Mas isso não diminui a amargura de José, o Filisteu, não torna os flocos de neve menos gelados, não turva menos sua visão. Melhor seria se todos pudessem estar juntos, hoje, sempre, vibrando com a revolução. Agora, não mais. Há um cadáver, inquéritos, gente que nem se importa com a revolução envolvida, na esparrela de um troco a mais, um carro importado, uma fazenda, uma mansão nos Jardins, viagens de primeira classe.... tudo isso permeia o atual estágio da revolução e José, o Filisteu, sabe disso, tem consciência disso, tem que conviver com isso. Ele mesmo abandonou há tempos a TV de 20 polegadas, antes símbolo do capitalismo escravista, por uma TV plasma de última geração...

Não, melhor não pensar nisso. Importante é transpor os obstáculos da Oscar Freire e encontrar um lenitivo, um analgésico, uma lembrança de dignidade. As lojas estão lotadas, todos os bem-nascidos de São Paulo e das capitanias hereditárias brasileiras estão aqui para gastar Euros (dólares, não, por favor).

Uma boneca? Poderia ser uma boneca. Há bonecas importadas que conversam com a criança, outras, mais pensadas sociologicamente, são negras e têm cabelo duro, como convém. Toda menina gosta de bonecas. Uma menina sem pai deve gostar mais ainda, pode transferir para ela seu mal-estar por todo o imbróglio criado em sua até aqui curta vida. Ela já tem um pai e uma mãe, que um dia lhe explicarão sua versão para a revolução. Mas ele também estará lá, sondando para que ela saiba a verdade, saiba que não era possível evitar aquela morte.

Celso sabia disso, ia querer que a filha também soubesse. Ele tomará a si essa responsabilidade. Por enquanto, uma boneca. Bem cara. Bem diferente. Que chame mais ainda a atenção de todos sobre a menina sem pai, que foi tragado pela revolução.

Quase dez horas, as lojas ameaçam fechar, a dor começa a ficar insuportável. Tem que enviar um presente para essa menina, tem que dar alguma dignidade aos seus gestos e à sua luta – a história o compensará, está certo disso.

Finalmente, uma Toysland, um loja monstruosa, incomensurável, daquelas que só se vê em Nova Iorque, finalmente! Entra aflito, o segurança tenta barrá-lo: “Senhor, estamos fechando”. “Não para mim”, murmura laconicamente. O mundo não se fecha se ele não tiver completado sua saga, seja ela diária, anual, de vida. O que se fecha é o mundo para os outros, o mundo de Celso, mas ele sabia que tinha que ser assim.

Percorre rapidamente a seção de brinquedos para meninos, carrinhos, bolas de tecidos sintéticos usadas em competições internacionais, fantasia de soldado americano. Sobe alguns degraus, dá de cara com lindas bonecas, todas loiras, todas amáveis, todas à espera da menininha sem pai que vai passar a vida ouvindo inúmeras versões para os diversos abandonos por que passou.

• Linhas fornecidas:
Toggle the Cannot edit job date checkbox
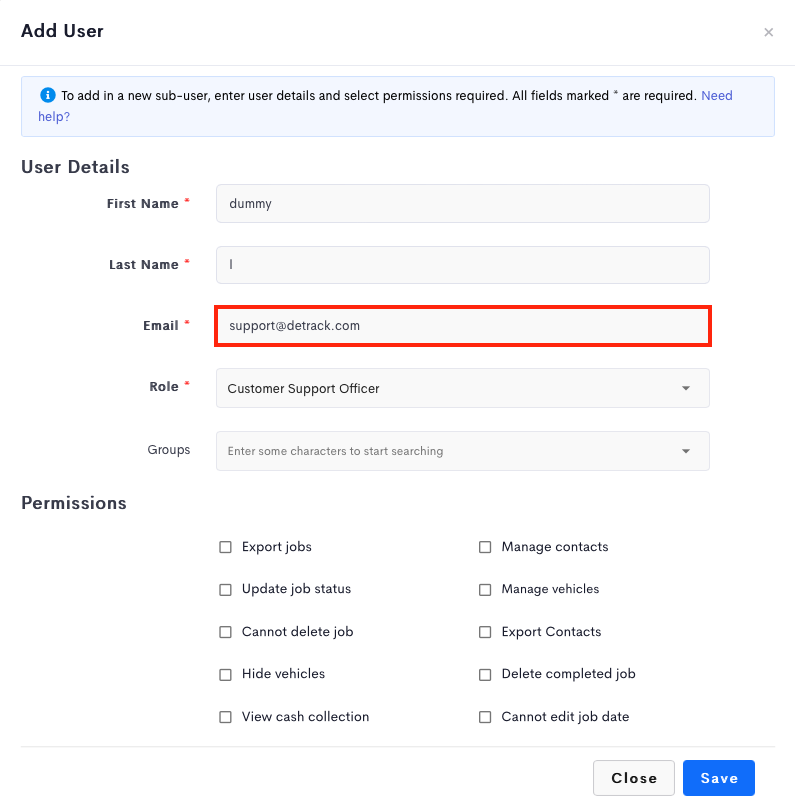tap(485, 717)
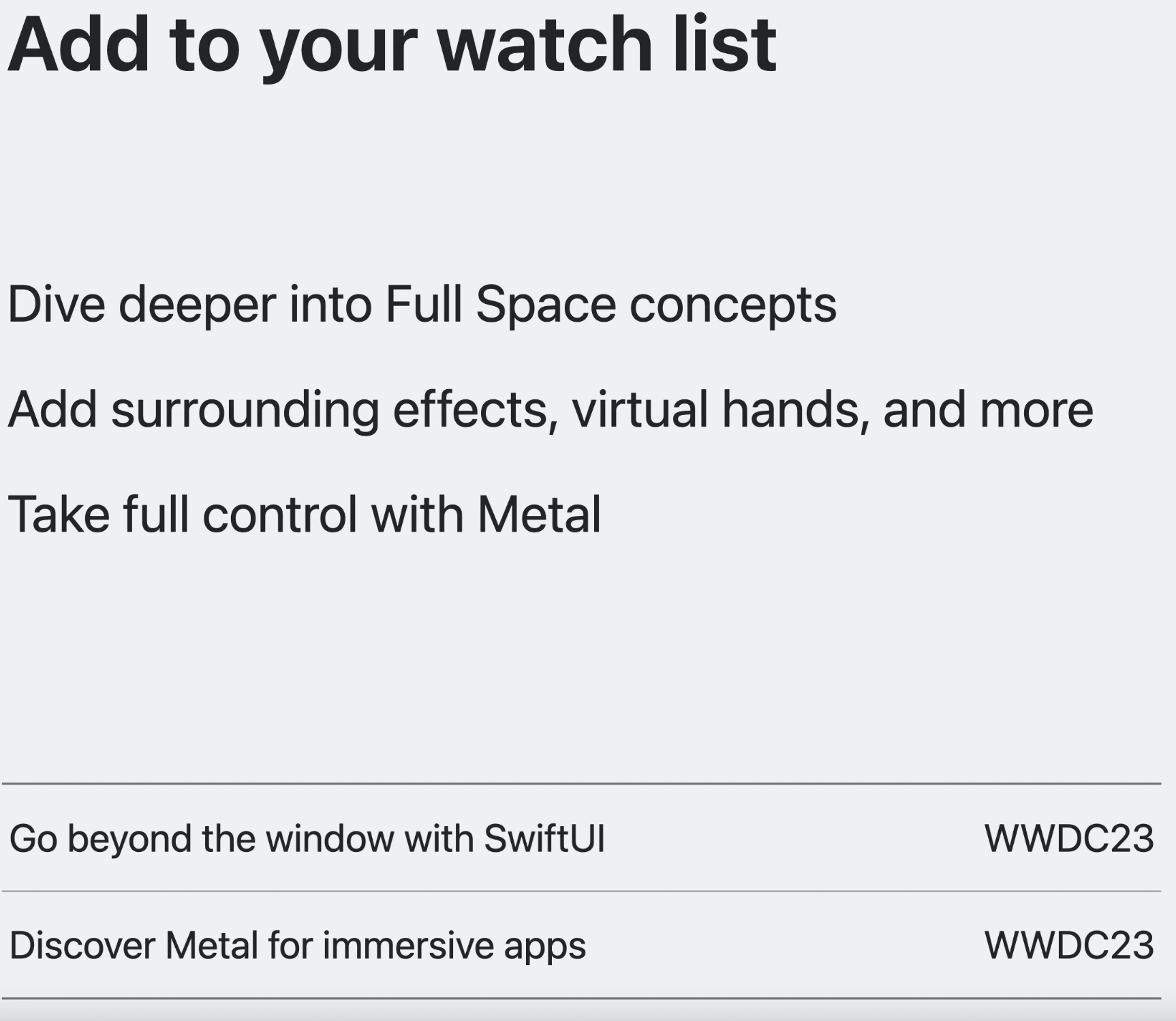Click the divider below the Metal session row
This screenshot has height=1021, width=1176.
click(x=581, y=999)
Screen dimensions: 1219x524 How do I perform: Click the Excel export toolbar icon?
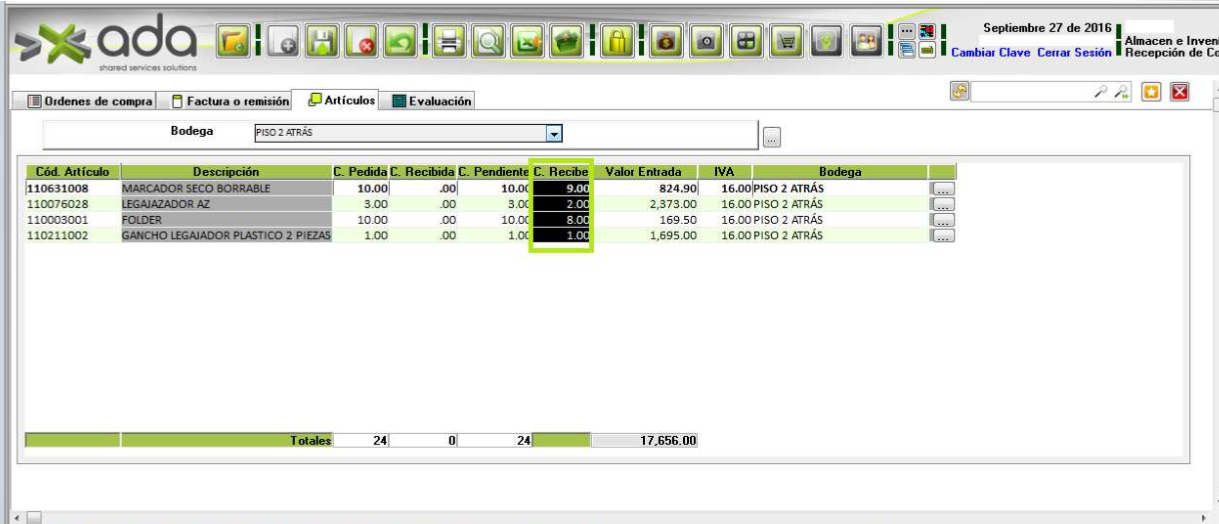528,43
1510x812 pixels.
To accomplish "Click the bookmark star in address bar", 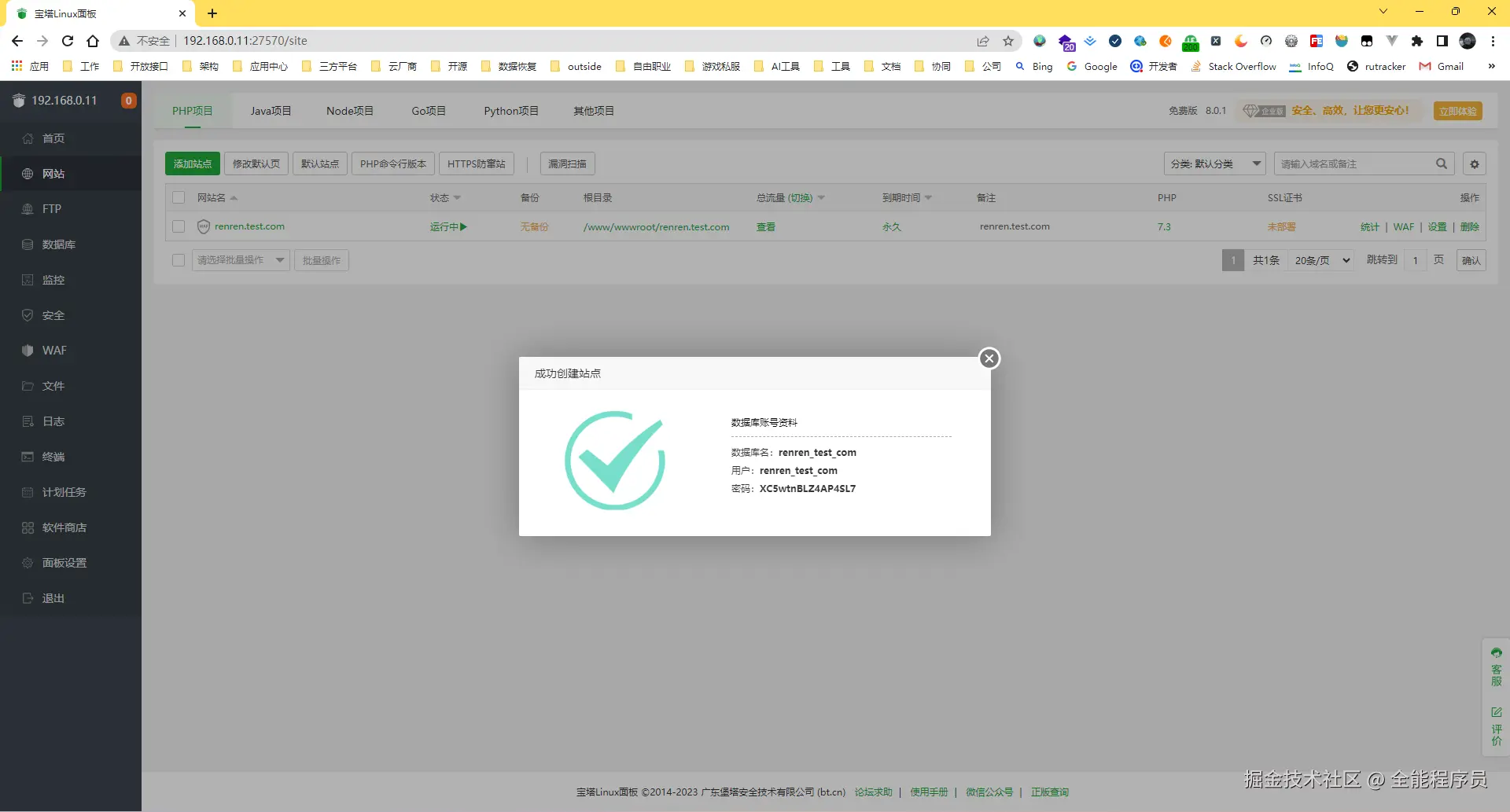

• Exercícios a resolver:
A - Segundo o texto extraído, que aparelho José, o Filisteu, abandonou há tempos?
B - Indique se cada afirmação concorda com o texto extraído, respondendo sim ou não e citando as palavras do texto que decidem a questão: (i) As lojas da Oscar Freire estão vazias. (ii) A Toysland é descrita como uma loja que só se vê em Nova Iorque. (iii) As bonecas encontradas depois de subir alguns degraus são todas morenas.

• Soluções detalhadas:
A - A TV de 20 polegadas, antes símbolo do capitalismo escravista.

B -
(i) Não: "As lojas estão lotadas".
(ii) Sim: "daquelas que só se vê em Nova Iorque".
(iii) Não: "todas loiras".